|M.Sc Student||Adar Gaathon|
|Subject||Improving Stability and Reaching Absolute Destinations for|
the Conservative SLIP Model
|Department||Department of Autonomous Systems and Robotics||Supervisor||Assistant Professor Degani Amir|
Dynamic legged robots incorporate many advantages such as the potential ability to traverse intermittent, extreme, and rough terrain, which is too difficult for wheeled or tracked robots. Yet, this ability comes with significant shortcomings. For example, dynamic legged robots lose their stability and easily divert from their intended path when traversing an unknown rough terrain. To make things worse, the common solution of applying closed-loop control schemes demands a high bandwidth for data, acquired from accurate and fast sensors.

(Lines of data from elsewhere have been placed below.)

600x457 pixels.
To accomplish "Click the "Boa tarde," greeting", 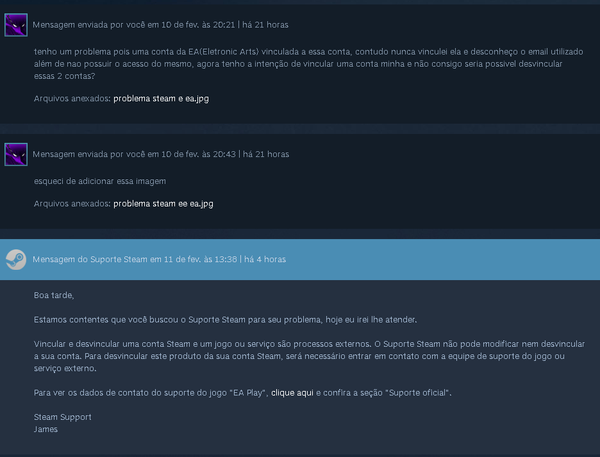I will 54,295.
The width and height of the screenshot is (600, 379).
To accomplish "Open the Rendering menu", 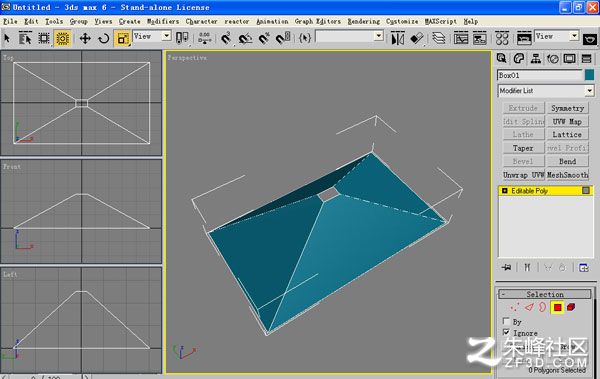I will tap(364, 21).
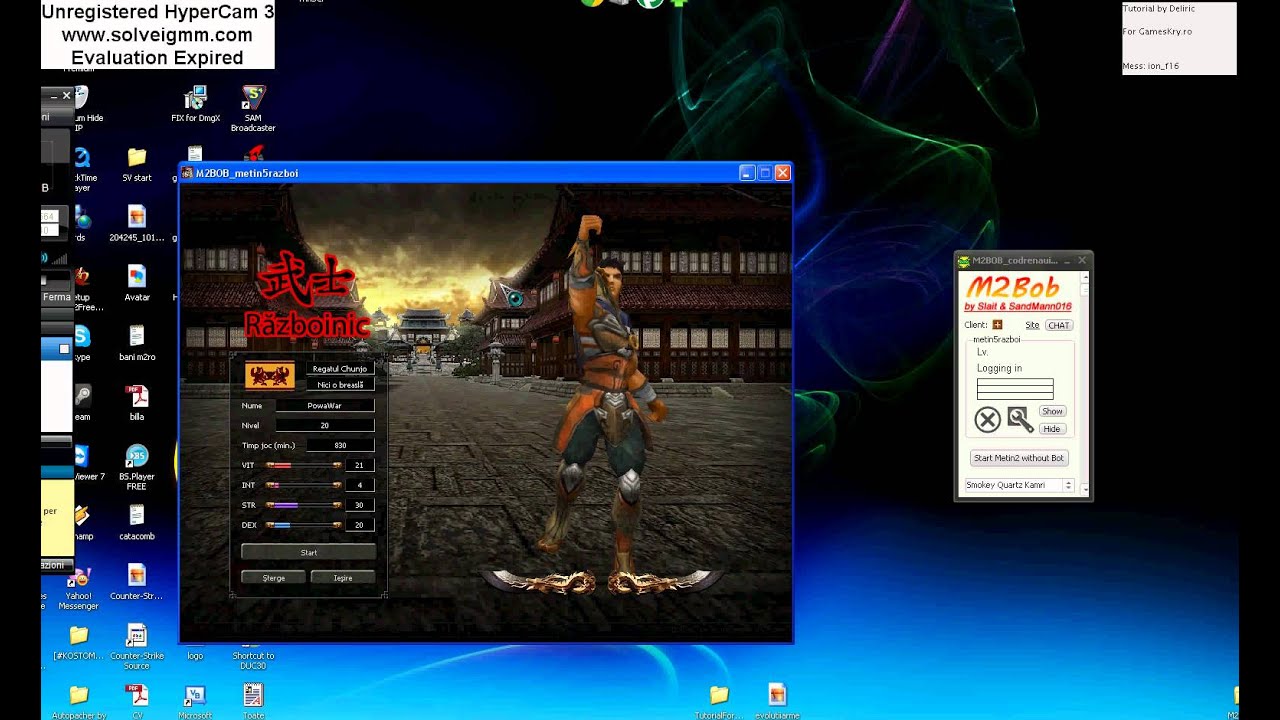Click Șterge to delete the character
This screenshot has height=720, width=1280.
click(274, 578)
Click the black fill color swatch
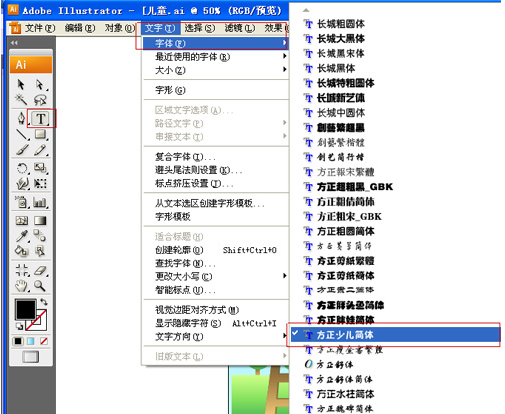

A well-known approach to deal with the shortcomings of dynamic legged robots is to use minimalistic control schemes, which use feedforward control of the leg angle at flight, where the control law is set a priori. They typically use only a few sensors, if any, at low frequency, commonly once per the robot’s stride. Our work use only two sensors, which are apex and touchdown detection sensors. Minimalist control methods are based upon the simple and commonly used Spring Loaded Inverted Pendulum model (SLIP), which consists of a point mass and a springy leg and breaks the movement of a dynamic legged robot to three basic phases of descent-stance-ascent. A common minimalistic control method is the swing leg retraction (SLR), which retracts the leg during the descent phase to increase stability. If tuned correctly, it can also lead the robot to a desired relative apex height above ground, which holds some benefits such as increased travel velocity and low ground reaction forces. However, when traversing an ongoing rough terrain, the control function of the SLR, which is the leg angular velocity, quickly become outdated. This leads to a rapid deterioration in the performance of the SLR and ultimately leads to the loss of stability. Other minimalistic control methods were shown to assist with reaching absolute height when traversing unknown rough terrain. These methods are a progress towards manipulating the robot to reach an absolute destination, which is fundamental for global path planning.
This thesis concentrates on improving both the robot’s stability and the ability to reach an absolute destination using minimal control methods while traversing rough terrain. The first part of the thesis prevents a premature failure; it offers an improvement for the SLR by updating in real-time the control function. In the second part, it presents a new minimalistic control method, the ‘Boxer Method’, which brings the robot to a desired absolute destination even under significant terrain variations.